Output only the lines from the start of the entries through the line holding "Task: Click the 开始压缩 button". Each line must match the original exactly.

▸ RECORD EXCERPTS:
╔══

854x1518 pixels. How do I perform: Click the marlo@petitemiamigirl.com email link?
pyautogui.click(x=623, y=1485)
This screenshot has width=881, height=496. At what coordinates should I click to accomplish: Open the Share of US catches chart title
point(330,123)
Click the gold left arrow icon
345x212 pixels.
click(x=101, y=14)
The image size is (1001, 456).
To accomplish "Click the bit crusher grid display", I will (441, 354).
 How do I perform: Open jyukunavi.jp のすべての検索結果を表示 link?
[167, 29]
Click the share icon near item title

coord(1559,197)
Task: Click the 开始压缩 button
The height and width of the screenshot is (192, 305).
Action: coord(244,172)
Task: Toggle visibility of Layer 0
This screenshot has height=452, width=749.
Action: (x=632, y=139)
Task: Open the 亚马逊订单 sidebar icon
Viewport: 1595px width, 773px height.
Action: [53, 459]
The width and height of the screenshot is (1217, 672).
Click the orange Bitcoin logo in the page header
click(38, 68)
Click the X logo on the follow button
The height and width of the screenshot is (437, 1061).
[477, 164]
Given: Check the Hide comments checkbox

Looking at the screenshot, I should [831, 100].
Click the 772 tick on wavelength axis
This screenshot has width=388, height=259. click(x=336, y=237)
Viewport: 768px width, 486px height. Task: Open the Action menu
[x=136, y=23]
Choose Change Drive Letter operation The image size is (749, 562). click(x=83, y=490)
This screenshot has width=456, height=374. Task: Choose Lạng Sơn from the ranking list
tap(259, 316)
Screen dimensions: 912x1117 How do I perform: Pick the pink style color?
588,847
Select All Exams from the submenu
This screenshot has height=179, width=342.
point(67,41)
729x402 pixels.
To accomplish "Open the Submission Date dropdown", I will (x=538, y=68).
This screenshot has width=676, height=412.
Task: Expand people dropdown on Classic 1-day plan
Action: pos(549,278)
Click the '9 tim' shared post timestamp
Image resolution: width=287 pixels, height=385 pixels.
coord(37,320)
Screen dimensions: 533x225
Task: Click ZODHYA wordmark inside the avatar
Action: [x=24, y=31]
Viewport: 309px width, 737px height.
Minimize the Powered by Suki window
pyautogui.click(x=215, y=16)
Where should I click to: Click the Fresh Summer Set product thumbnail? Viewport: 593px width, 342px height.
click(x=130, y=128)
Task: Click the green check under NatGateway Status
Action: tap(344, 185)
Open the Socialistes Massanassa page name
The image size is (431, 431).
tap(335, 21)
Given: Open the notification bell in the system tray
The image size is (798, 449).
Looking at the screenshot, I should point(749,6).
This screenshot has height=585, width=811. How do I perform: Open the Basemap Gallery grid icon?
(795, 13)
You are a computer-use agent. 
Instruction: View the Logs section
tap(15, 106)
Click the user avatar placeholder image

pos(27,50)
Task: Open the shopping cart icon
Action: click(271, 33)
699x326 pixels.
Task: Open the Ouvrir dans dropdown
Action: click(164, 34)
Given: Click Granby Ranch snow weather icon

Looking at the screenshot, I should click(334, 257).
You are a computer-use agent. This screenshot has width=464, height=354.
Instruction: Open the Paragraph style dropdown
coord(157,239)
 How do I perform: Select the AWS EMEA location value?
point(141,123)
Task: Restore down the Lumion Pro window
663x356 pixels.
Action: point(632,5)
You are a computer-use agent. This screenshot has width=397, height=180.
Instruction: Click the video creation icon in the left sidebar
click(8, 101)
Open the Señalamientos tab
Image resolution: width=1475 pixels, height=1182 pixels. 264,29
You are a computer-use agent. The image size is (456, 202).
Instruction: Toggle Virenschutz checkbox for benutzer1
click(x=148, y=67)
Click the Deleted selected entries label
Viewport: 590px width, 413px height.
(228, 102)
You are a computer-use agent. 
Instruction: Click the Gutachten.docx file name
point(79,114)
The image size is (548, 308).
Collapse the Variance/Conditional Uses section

╚══

▸ SOLUTION FOR THIS PROBLEM:
854x1518 pixels. How do I perform: Click the marlo@petitemiamigirl.com email link?
pyautogui.click(x=623, y=1485)
This screenshot has width=881, height=496. At what coordinates should I click to accomplish: Open the Share of US catches chart title
point(330,123)
Click the gold left arrow icon
345x212 pixels.
click(x=101, y=14)
The image size is (1001, 456).
To accomplish "Click the bit crusher grid display", I will (441, 354).
 How do I perform: Open jyukunavi.jp のすべての検索結果を表示 link?
[167, 29]
Click the share icon near item title

coord(1559,197)
Task: Click the 开始压缩 button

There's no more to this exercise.